Some of the shadows I ordered I didn't like but I think it was more the colours than the product itself. Some things I want to re-order in full sized quantities because they are friggin gorgeous. I'm going to do some swatches sometime soon! 

I think the key to wearing the pigments is to have the right base so that you can really get the colours to pop. Paint Pots work great and I also use my Mehron palette with them. If you are a pigment junkie then I would definitely recommend trying out a few of their samples


----------



## PinkMelodyO (Jan 25, 2009)

Thanks for the help! Their blushes do look BEAUTIFUL. I think the biggest part of my problem was that they were REALLY shimmery and i'm on a matt shadow kick at the moment, i'm going to order right now!!!


----------



## Flowitu (Jan 29, 2009)

I found them somewhere, forgot. They're a new mineral site, so at first I didn't expect too much. Their customer service is great to the words! I only bought their eyeshadows, as to some skin problem, I do not wear foundation/blush/concealer. the only things appeal to me are eyeshadows and lips.

 Anyway, onto their colors, I find all the 10 shadows I purchased to be great colors. My preferences are eyeshadows that have shimmer in them. Sparkle and fine glitter would be fine too. Me and mattes don't belong together, so by far, I won't order anything in the matte section. They got great color payoff, and they last for a resonable time on my oily lids too. (any shadows crease on me in a short time.) 

As far as the price goes, it's reasonable, considering they're MAKING their own minerals as one of somes out there do. Some companies actually repack their micas-like they bought a bunch at a wholesale and then put their labels on them and sold them as they are. (ex. TKB is a wholesaler; they make their own things and sell them.) Their prices def aren't the cheapest out there. Considering all other aspects-color,texture,uniqueness-they're reasonable.

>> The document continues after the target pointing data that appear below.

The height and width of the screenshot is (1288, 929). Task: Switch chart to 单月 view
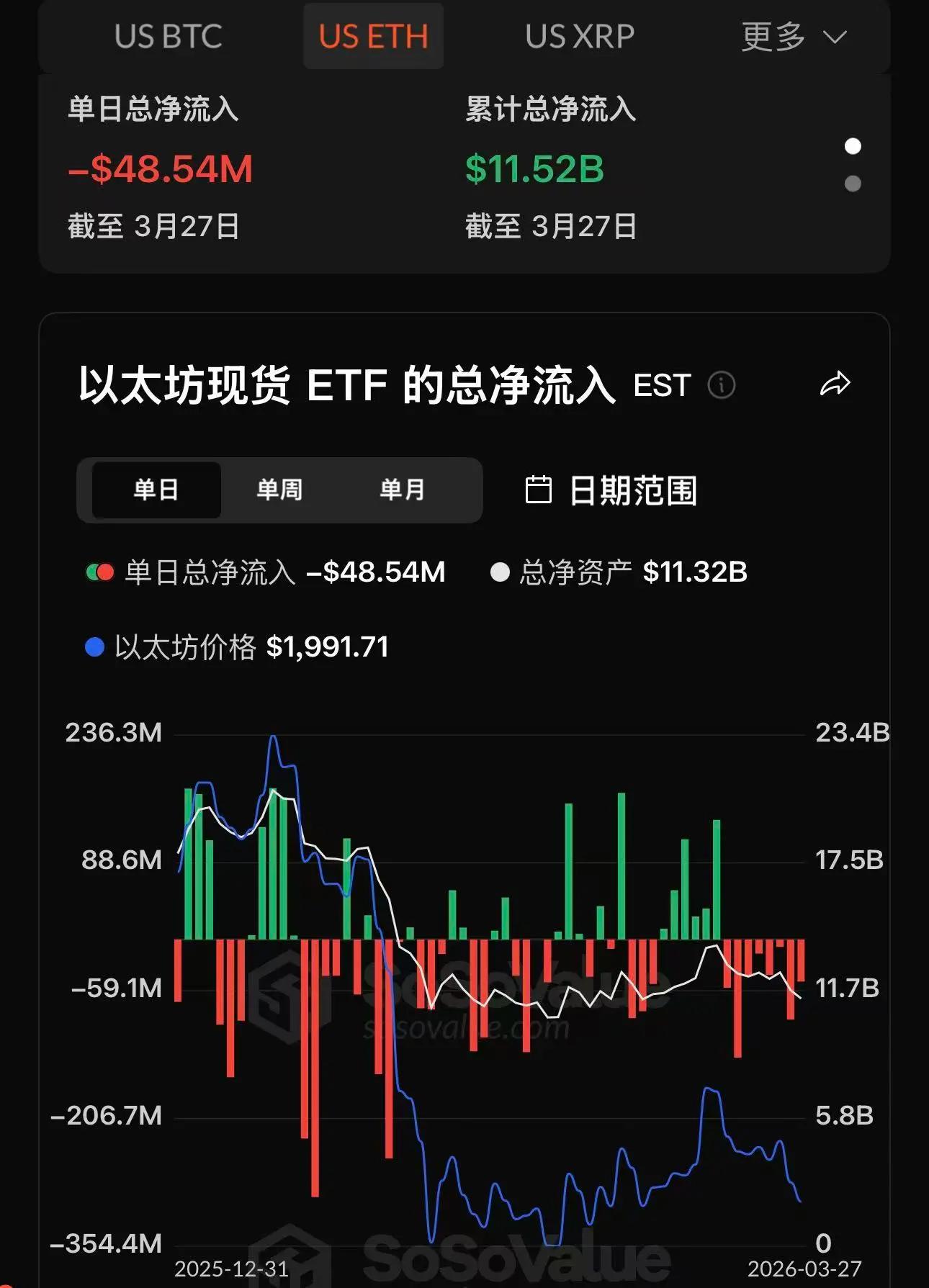(x=402, y=490)
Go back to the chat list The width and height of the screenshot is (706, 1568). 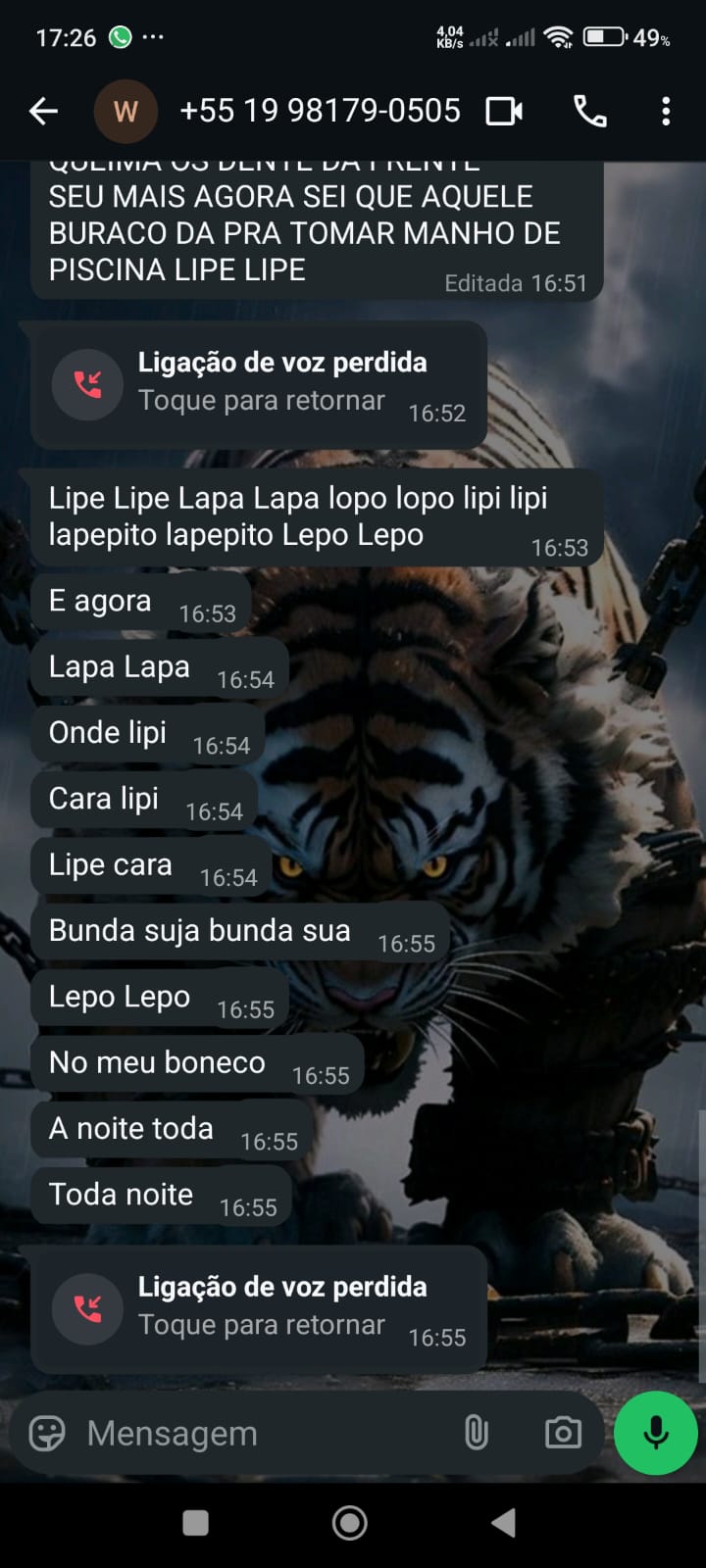click(x=43, y=112)
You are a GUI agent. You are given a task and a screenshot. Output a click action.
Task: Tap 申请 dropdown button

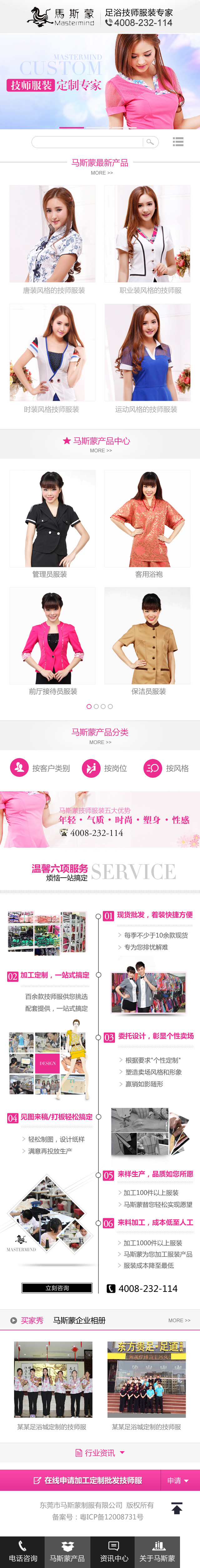(x=178, y=1480)
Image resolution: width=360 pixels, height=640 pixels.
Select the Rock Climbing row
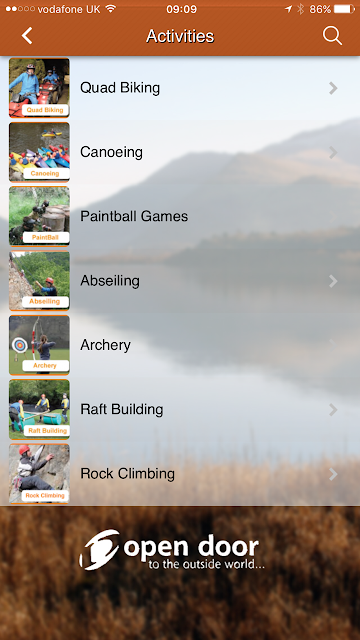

One thing I have to complain is the jar samples; they're the same 1/8 teaspoon as sample bags, but DOUBLE the baggie price! (sample bag  0.75      jar sample 1.50)

 Attention to anyone who wants some discount: Until January 31st, 2009, Earthen Glow Minerals have a 33% off sale! Enter the code: January 33
(yes, there's space bewteen the two)


----------



## MAHALO (Feb 10, 2009)

I received my EARTHEN GLOW Mineral samples today. I'm in love with the BORACAY ISLAND blush and the DUSK IN LAGOS Radiant Glow Finishing Powder. I've already ordered full sizes of both. These look fabulous on brown skin but IMO they may be too bold for lighter skin. I'm MAC NW43.


----------



## MAHALO (Feb 21, 2009)

I have finally identified a great foundation color. It took me three sets of samples but now I have one that I love. I never would have guessed that "Sherri Lynn" would work for me. It looks so yellow and is recommended for Tyra's complexion. Well, I'm darker than Tyra and have yellow,bronze and red undertones. But this foundation melted into my skin for a gorgeous light coverage. All of the other colors that I tried got too dark on my skin.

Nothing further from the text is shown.